На лицо Марии Александровны набежала тень: она бы желала помочь своей фрейлине, но была абсолютно бессильна перед супругом – в конце концов, его решение не было беспочвенным. Вернуть из ссылки опальную фамилию она не могла: скорее бы удалось отпустить саму Катерину в Карлсруэ, но встал бы вопрос поиска православного священника, дабы совершить духовное таинство там.

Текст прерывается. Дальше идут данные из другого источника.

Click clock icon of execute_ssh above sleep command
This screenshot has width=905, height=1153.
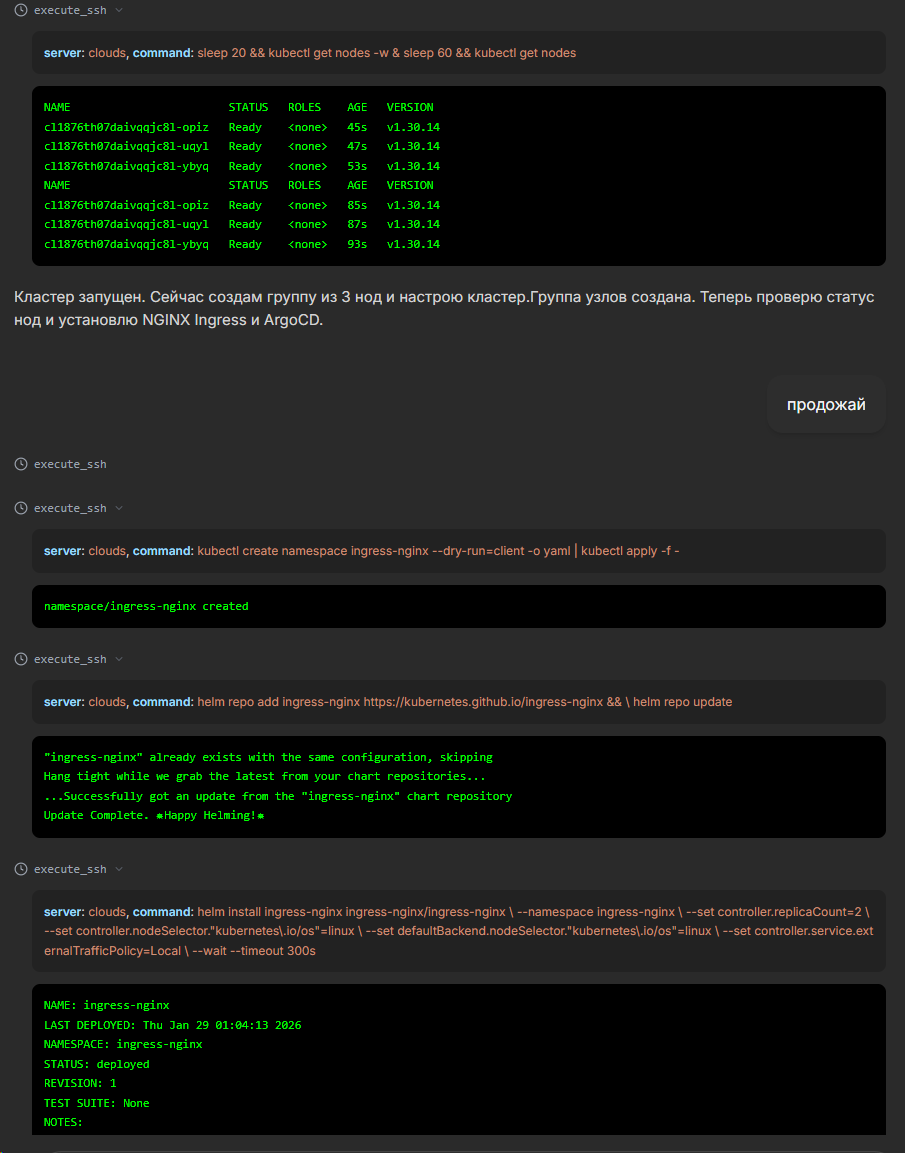[21, 10]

– Что же Ваше платье? Вы уже виделись с портнихой? – сменила тему государыня, отвлекаясь от тяжелых мыслей: эта беседа была не только её надеждой как матери косвенно напомнить сыну о его скором путешествии и обручении, и не только интересом Императрицы к судьбе своей фрейлины – она на могла не вспомнить себя, шестнадцатилетнюю, полную надежд и мечтаний, всего как несколько месяцев принявшую православие и готовящуюся связать свою судьбу с тем, кого полюбила еще с первой встречи. Которой не должно было состояться, если бы не неожиданно сменившиеся планы Наследника Престола, но судьбоносной. Только очень хотелось, чтобы жизнь этой девочки, похожей и одновременно совершенно другой – более взрослой, менее влюбленной – сложилась лучше.
Не рухнула после свадьбы.
Николай же, сделав вид, что запамятовал о важной встрече, довольно быстро откланялся, стараясь не прервать своим уходом этой беседы – что было более невыносимо: видеть неискренность или слышать неотвратимое – он не знал.
И выяснять не намеревался.
Комментарий к Глава четырнадцатая. В двух шагах от рая
*Подразумевается Алексей Андреевич Аракчеев, пользовавшийся привилегиями в царствование Павла и Александра, но больше известный при последнем (так самая «аракчеевщина»). Были ли в действительности у его отца родные братья – неизвестно, поэтому вся ветвь от Петра Андреевича вымышлена.
========== Глава пятнадцатая. Сжимается сердце вежливой ложью ==========
Российская Империя, Карабиха, год 1864, май, 23.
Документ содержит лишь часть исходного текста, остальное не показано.